Syrian government forces have failed to crush a 15-month revolt in a crackdown that has left more than 10,000 dead, according to United Nations estimates. President Bashar Al Assad, 46, is fighting to extend his family’s four-decade hold on power. While more than 70 per cent of Syria’s population is Sunni, Al Assad and the ruling elite are in a minority, belonging to an offshoot of the Shiite branch of Islam that predominates in Iran.

Syrian security forces killed 21 people on Monday, mainly in Hama, Al Arabiya television reported, citing activists. Twenty six army personnel were buried on Monday, the official Syrian Arab News Agency reported. Fifty-three people were killed by security forces on Sunday, the Local Coordination Committees, an activist group, said on its website.

Using helicopters

“The government is using helicopters more often now because of major losses to its tanks,” Rami Abdul Rahman, the head of the Syrian Observatory for Human Rights said in a phone interview from the UK on Monday.

Heavy weapons are entering Syria through its borders with Lebanon and Turkey, Syrian ambassador in Moscow, Riad Haddad, said in an interview on June 1. Saudi Arabia and Qatar have publicly voiced support for arming the rebels.

Russian Foreign Minister Sergei Lavrov warned on June 9 that there was an “urgent” need for an international conference, which Iran could attend, to pressure both sides of the conflict. The international community remains reluctant to use force, and Russia and China have opposed harsher sanctions against Syria at the UN Security Council.

“It is looking more like Bosnia in the 1990s, being on the edge of a sectarian conflict in which neighbouring villages are attacking and killing each other,” Britain’s Foreign Secretary William Hague said in an interview with Sky News on Sunday. “It is not so much like Libya last year, where of course we had a successful intervention to save lives.”

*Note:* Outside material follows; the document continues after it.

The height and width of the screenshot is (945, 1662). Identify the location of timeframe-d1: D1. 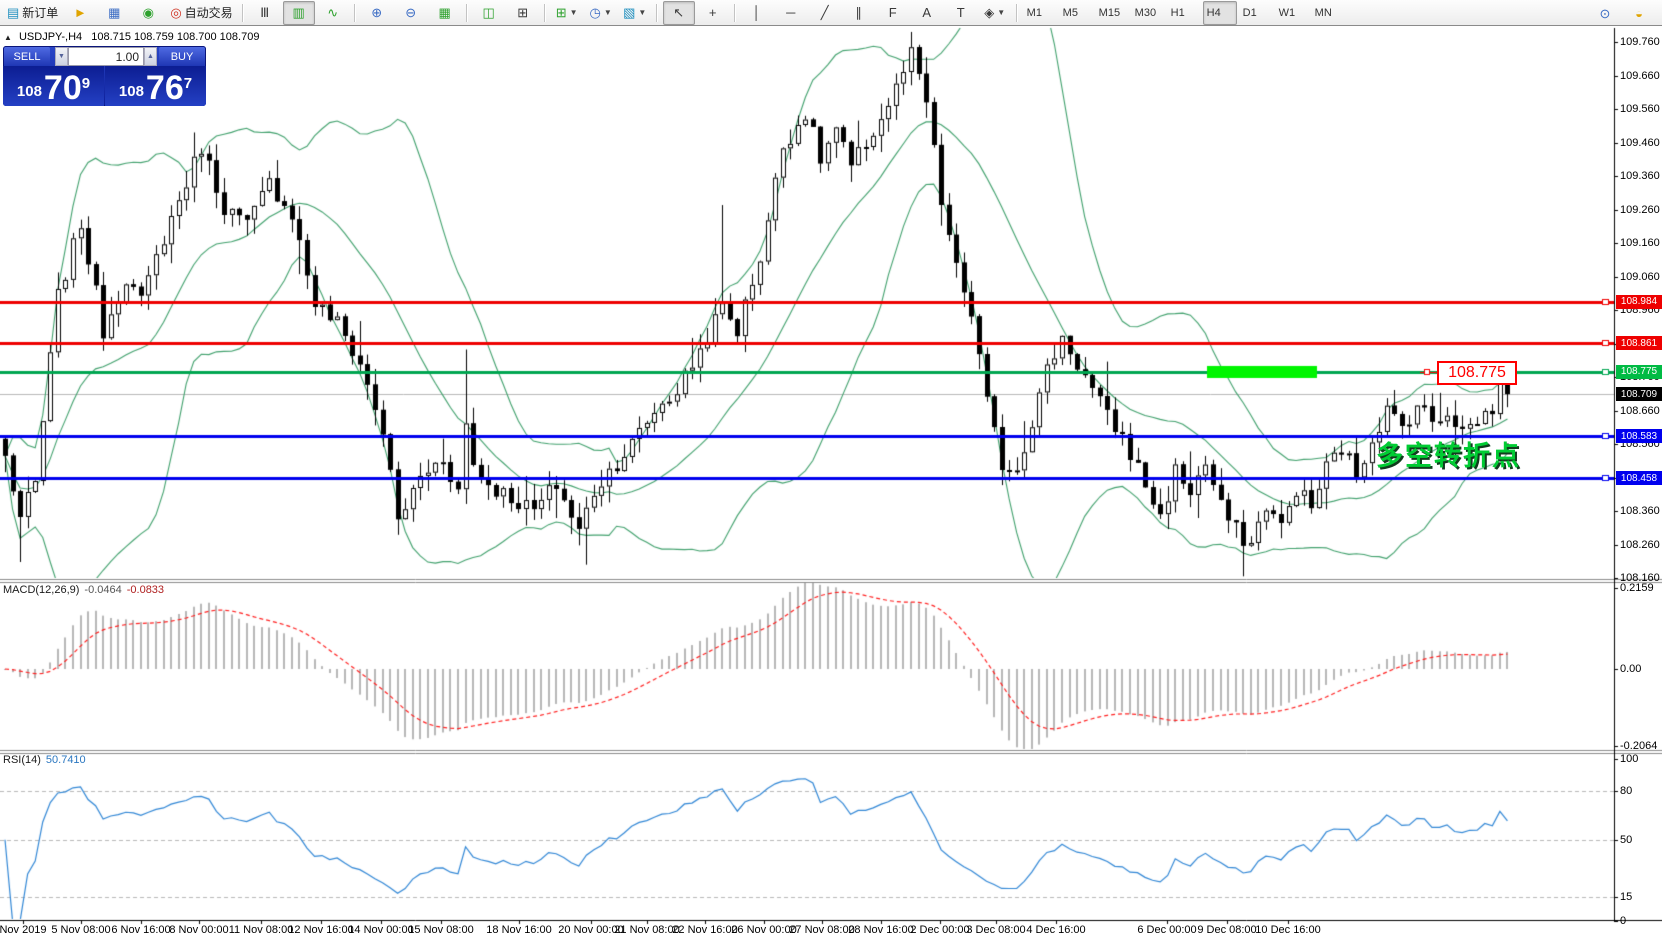
(1256, 13).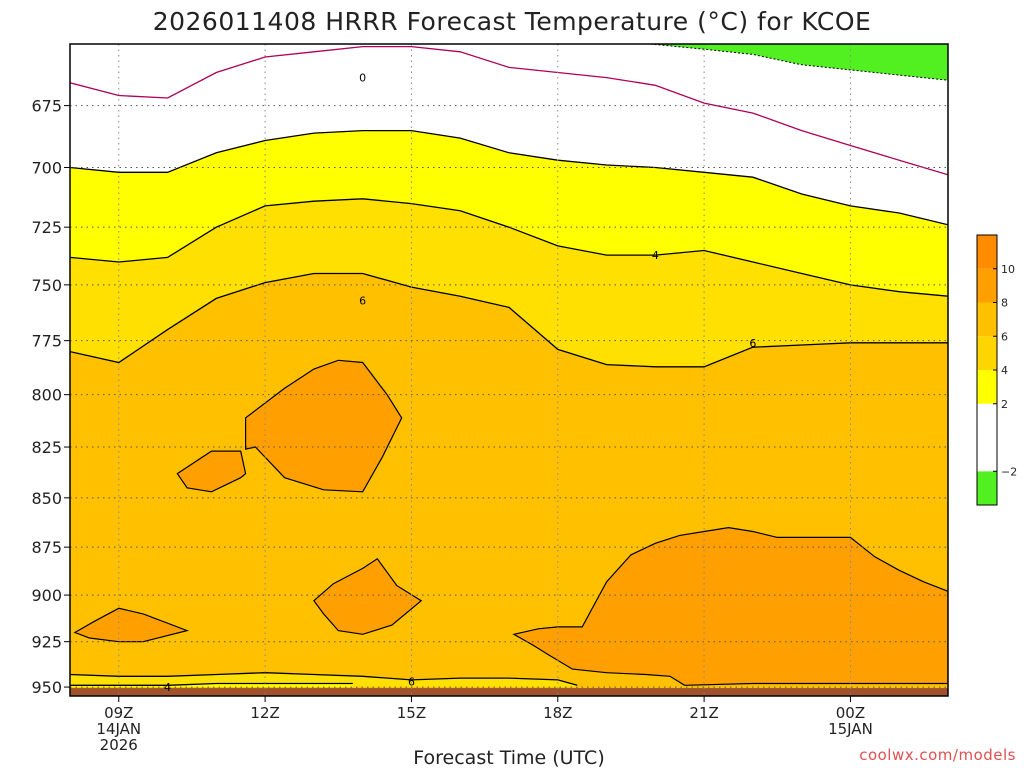 The width and height of the screenshot is (1024, 768). Describe the element at coordinates (46, 286) in the screenshot. I see `y-tick-label-750: 750` at that location.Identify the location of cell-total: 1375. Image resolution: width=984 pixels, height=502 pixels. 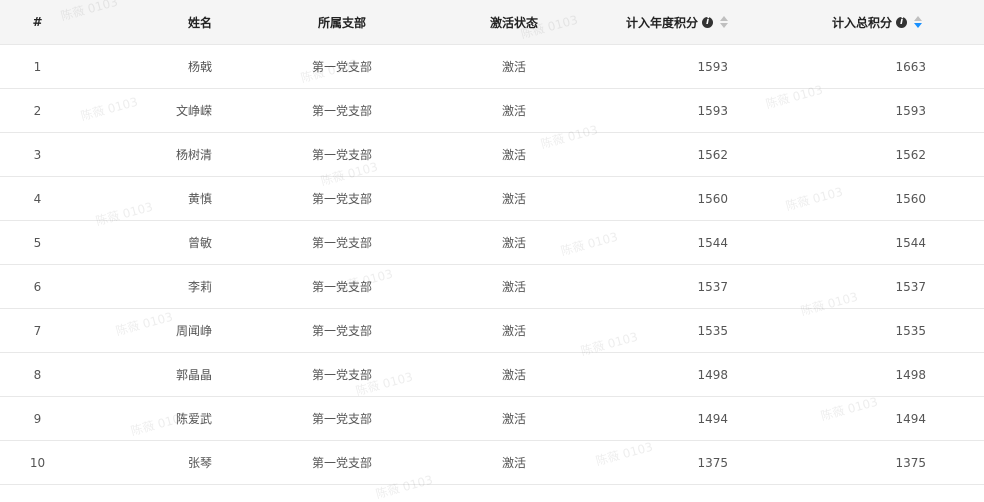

Russia has cited the North Atlantic Treaty Organisation’s military intervention in Libya as an example of what it sees as the abuse of UN resolutions to bring about a change of government. Al Assad has repeatedly blamed the violence on terrorists and foreign forces seeking to undermine the state.

In the 1990s, US, UK and French troops ultimately intervened to end the conflict in Bosnia-Herzegovina, scene of the greatest carnage in the Balkan wars of that decade. The bloodshed in Bosnia was the worst in Europe since the Second World War and included the massacre of 8,000 Bosnian Muslims at Srebrenica in 1995.